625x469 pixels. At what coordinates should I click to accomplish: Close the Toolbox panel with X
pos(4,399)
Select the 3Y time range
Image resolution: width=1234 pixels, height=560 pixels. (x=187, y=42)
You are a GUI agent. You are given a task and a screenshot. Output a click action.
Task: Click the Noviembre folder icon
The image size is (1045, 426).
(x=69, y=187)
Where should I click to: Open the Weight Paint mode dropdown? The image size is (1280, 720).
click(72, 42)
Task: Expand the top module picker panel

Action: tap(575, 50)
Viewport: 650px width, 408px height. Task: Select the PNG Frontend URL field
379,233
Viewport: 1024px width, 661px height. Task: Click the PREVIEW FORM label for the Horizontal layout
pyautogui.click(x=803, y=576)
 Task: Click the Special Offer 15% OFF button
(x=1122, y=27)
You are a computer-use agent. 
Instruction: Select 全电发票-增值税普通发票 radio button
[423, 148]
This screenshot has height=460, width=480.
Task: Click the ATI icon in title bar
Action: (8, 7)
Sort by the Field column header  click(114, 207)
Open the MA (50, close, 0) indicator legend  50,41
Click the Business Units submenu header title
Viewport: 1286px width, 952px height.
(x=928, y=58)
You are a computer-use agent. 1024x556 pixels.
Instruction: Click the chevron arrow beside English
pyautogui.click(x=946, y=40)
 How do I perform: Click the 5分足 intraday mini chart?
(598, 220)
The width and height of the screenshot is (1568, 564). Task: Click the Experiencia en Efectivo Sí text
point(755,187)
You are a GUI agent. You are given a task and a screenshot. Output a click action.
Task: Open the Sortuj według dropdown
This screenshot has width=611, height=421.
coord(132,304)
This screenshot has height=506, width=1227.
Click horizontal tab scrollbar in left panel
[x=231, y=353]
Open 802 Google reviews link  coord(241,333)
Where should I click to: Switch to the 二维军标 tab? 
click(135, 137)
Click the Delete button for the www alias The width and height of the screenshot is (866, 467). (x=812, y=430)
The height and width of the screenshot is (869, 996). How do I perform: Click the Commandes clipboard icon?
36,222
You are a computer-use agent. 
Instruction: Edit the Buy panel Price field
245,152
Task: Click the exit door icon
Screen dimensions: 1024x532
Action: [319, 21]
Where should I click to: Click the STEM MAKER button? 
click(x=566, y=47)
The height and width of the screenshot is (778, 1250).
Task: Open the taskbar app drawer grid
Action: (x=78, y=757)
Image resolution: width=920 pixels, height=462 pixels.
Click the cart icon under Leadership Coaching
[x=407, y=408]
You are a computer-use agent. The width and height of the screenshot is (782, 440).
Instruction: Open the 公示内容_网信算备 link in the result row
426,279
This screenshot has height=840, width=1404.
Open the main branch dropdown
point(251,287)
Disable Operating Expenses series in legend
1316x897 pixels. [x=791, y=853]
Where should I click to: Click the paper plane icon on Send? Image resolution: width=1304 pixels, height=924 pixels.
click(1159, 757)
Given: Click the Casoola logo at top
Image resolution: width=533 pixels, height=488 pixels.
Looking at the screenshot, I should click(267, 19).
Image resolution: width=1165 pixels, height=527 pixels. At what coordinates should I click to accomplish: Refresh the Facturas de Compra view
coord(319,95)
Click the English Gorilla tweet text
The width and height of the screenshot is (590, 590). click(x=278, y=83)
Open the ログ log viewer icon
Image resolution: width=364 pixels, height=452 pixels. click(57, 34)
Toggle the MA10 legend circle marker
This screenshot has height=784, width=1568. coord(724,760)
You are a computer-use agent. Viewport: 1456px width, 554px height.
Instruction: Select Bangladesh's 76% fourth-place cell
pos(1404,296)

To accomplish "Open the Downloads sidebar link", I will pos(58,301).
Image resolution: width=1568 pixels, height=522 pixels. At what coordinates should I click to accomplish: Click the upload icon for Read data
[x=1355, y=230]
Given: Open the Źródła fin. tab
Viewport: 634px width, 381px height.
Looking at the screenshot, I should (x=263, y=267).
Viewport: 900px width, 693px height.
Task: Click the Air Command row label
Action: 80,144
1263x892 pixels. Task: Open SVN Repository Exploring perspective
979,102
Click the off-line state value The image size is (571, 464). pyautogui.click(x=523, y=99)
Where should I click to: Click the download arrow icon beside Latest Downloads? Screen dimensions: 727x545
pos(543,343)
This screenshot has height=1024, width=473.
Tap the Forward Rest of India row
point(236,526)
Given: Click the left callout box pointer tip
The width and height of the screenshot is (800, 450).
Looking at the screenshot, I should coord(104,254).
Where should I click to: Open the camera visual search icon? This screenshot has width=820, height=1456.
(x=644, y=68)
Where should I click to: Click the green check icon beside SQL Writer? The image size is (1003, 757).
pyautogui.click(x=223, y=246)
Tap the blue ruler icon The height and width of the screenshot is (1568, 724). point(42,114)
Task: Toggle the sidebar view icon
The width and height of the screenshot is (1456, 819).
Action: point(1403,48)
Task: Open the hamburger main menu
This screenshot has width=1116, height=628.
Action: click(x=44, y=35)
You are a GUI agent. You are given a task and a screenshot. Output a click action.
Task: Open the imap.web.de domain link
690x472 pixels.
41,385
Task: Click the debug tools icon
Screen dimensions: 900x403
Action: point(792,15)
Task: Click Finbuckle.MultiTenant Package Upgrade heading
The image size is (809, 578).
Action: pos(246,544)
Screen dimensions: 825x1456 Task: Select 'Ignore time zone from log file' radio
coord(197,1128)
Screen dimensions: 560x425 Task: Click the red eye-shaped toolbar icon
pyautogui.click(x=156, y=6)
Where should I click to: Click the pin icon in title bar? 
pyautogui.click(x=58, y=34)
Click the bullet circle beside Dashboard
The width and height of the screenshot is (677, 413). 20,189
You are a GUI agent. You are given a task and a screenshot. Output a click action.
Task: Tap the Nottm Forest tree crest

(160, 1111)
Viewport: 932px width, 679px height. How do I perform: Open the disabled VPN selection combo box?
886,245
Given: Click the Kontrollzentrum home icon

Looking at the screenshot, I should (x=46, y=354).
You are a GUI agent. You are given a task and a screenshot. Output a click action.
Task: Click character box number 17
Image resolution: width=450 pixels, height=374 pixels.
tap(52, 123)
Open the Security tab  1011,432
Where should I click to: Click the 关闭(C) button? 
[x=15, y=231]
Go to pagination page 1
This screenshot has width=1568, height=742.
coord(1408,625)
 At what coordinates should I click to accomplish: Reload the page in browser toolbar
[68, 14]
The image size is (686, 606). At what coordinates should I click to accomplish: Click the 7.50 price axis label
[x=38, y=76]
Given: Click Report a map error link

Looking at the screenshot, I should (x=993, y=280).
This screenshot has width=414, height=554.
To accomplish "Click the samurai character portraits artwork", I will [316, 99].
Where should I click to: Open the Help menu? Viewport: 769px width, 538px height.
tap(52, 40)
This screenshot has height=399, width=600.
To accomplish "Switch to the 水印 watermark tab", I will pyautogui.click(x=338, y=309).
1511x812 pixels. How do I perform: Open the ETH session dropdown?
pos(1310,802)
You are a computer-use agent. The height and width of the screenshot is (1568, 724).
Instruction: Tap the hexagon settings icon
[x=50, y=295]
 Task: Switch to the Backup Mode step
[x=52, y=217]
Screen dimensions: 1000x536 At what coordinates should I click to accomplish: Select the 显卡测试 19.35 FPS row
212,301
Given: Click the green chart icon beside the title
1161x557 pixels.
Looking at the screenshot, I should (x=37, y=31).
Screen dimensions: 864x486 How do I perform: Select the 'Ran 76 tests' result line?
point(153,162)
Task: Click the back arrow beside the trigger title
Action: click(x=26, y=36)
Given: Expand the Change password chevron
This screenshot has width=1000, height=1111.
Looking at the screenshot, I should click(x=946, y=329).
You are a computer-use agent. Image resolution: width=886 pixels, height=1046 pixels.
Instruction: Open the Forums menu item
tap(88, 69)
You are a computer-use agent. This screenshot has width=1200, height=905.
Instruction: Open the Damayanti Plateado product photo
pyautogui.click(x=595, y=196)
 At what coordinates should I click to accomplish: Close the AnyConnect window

--- --- ---

_WHAT THE TASK REQUIRES_. Take each line above that holds the string "sidebar" and copy it.

_EXPECTED ANSWER_.
To accomplish "Open the Downloads sidebar link", I will pos(58,301).
Task: Toggle the sidebar view icon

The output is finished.